A Logfile called app.log is created during the runtime where you can verify every entry, here’s an example of a successful modified User:
29-Feb-23 15:35:10 - root - INFO [upgrade_cert.py:220-convert_to_json_and_store() ] - Update successful for CN=Julian Jakob,OU=Users,OU=Test,DC=contoso,DC=local 29-Feb-23 15:35:10 - root - INFO [upgrade_cert.py:102-traverse_entries() ] - updation successful for the user CN=Julian Jakob,OU=Users,OU=Test,DC=contoso,DC=local 29-Feb-23 15:35:10 - root - INFO [upgrade_cert.py:132-decrypt_and_update() ] - verifying if the encryption is intact
After your fist successful tests, you can run the Tool against the whole Active Directory without a search filter:
python3 main.py -Host 10.10.10.10 -Port 636 -username julian.jakob@contoso.local -search_base DC=contoso,DC=local -search_filter "(&(objectClass=user))" -source_attribute CitrixOTP -operation 2 -cert_path OTPEncryption.merged -new_cert_path OTPEncryption2024.merged
As one last step, don’t miss to unbind your old certificate and bind the new one on the NetScaler for the encryption process:
unbind vpn global -userDataEncryptionKey OTPEncryption bind vpn global -userDataEncryptionKey OTPEncryption2024
Summary
I hope this Post will save you some time struggling with the correct usage of the OTP Encryption Tool.
Hello Julian,
As Citrix mention not to install python on ADC it look strange to me to not use otptool there. ADC already contains python installation. I have one restricted environment where it is not permitted to export private key of any certificate created in the box and thus using otptool outside ADC is not possible.

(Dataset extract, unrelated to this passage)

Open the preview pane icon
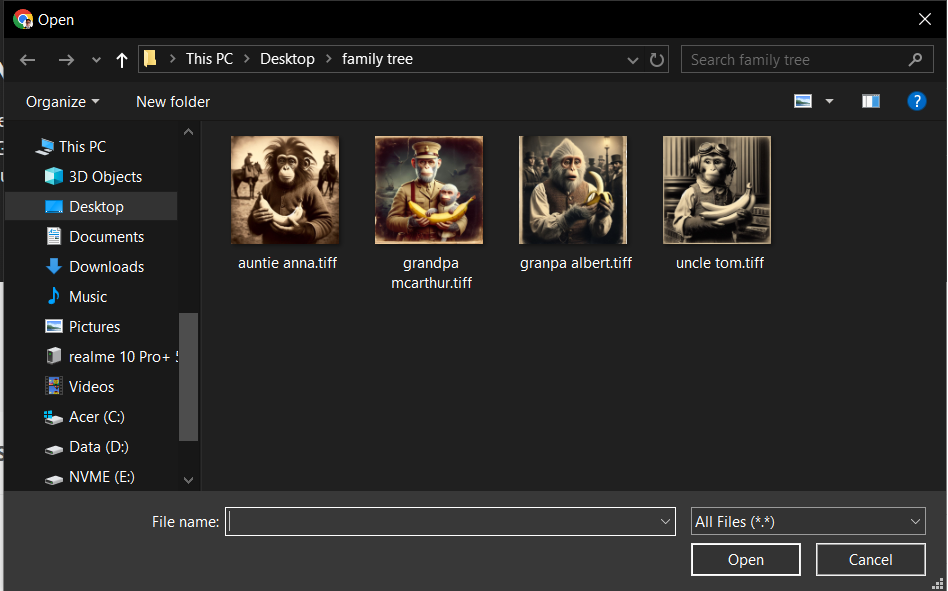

As you have the knowledge how otptool works, did you tried to run it in ADC?
Hi,
Many thanks for your article.
On the last step it’s important to unbind the certificate first, then bind the new certificate because we can only have one certificate binded at a time.
Thanks for your Feedback, updated the Post.
Hello Julian, when running the encryption tool, we are getting this msg below.
“INFO: You seem to have provided multiple certificates,using the first certificate for encryption”
It connects but shows 0 fetched and 0 modified.
i only specify the cert that is uploaded to the NetScaler and is in the directory from where i run the script.
What do you think is the issue here and how do i see in AD or ADC, where the multiple certs have been specified.
Hello, did you tried to use a .merged file for your certificate? It looks like there’s a complete chain in the cert, that’s why you’re getting the message? With “cat certificate.cert certificate.key > certkey.merged” you can extract to only use the certfile with private key.